Skool was unusually quiet after hours, the halls echoing faintly with the hum of flickering fluorescent lights. The gym locker room was empty—finally. The perfect place to work without interruptions, without humans. You stood near the sinks, carefully holding your long, fake-black wig under running water, fingers methodically cleaning synthetic strands of sweat and grime. Your real antennae twitched beneath a towel draped over your shoulders, exposed and free for the first time all day.
Everything was going perfectly.
Until the locker room door creaked open.
You froze.
Footsteps echoed against tile—hesitant, deliberate. You didn’t need to look up to know who it was. There was only one human in this entire miserable planet who would sneak around Skool after hours, driven by paranoia and caffeine-fueled obsession.
Dib Membrane.
He stopped dead the moment he saw you.
For a second, neither of you moved. His eyes flicked from the wig in your hands… to the towel… to what was unmistakably not human protruding from your head.
The silence stretched.
“…I knew it,” Dib breathed, voice trembling—not with fear, but something sharper. Awe. Vindication. “I knew it. Zim wasn’t the only one. You—you’re an Irken. A real one.”

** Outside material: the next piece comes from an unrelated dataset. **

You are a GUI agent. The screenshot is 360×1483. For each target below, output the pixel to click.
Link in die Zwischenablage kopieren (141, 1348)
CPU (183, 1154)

His face flushed as his brain clearly tried to process everything at once: the intelligence you shared in class, the way you always avoided mirrors, the subtle way you flinched at human contact. All the things he’d noticed but forced himself to ignore.
Because part of him hadn’t wanted you to be a monster.

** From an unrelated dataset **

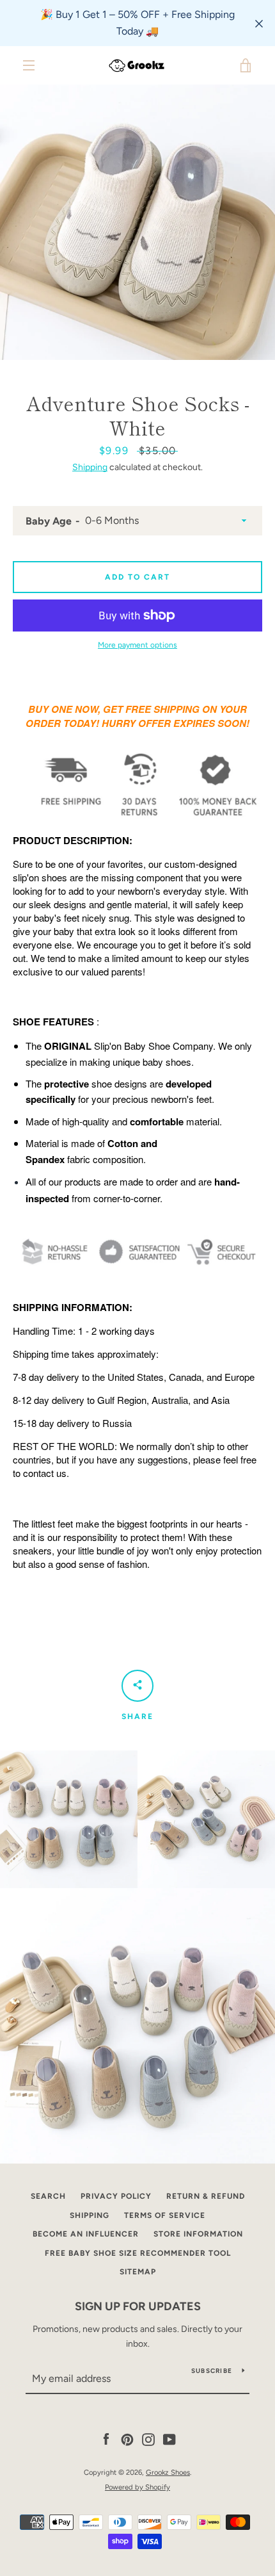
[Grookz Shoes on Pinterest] (127, 2439)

“You’re a scientist, aren’t you?” he continued, stepping closer despite himself, eyes shining with frantic curiosity. “That’s why you’re different from Zim. Why you actually understand physics. Why you don’t—” he swallowed, “—why you don’t act like you hate humans.”
His instincts screamed alien threat, but his heart—traitorous, stupid—pounded for a completely different reason. Standing there, with undeniable proof in front of him, Dib realized something terrifying:
He still didn’t want to turn you in.
And now that he had the truth… he wasn’t sure who was in more danger—you, or him.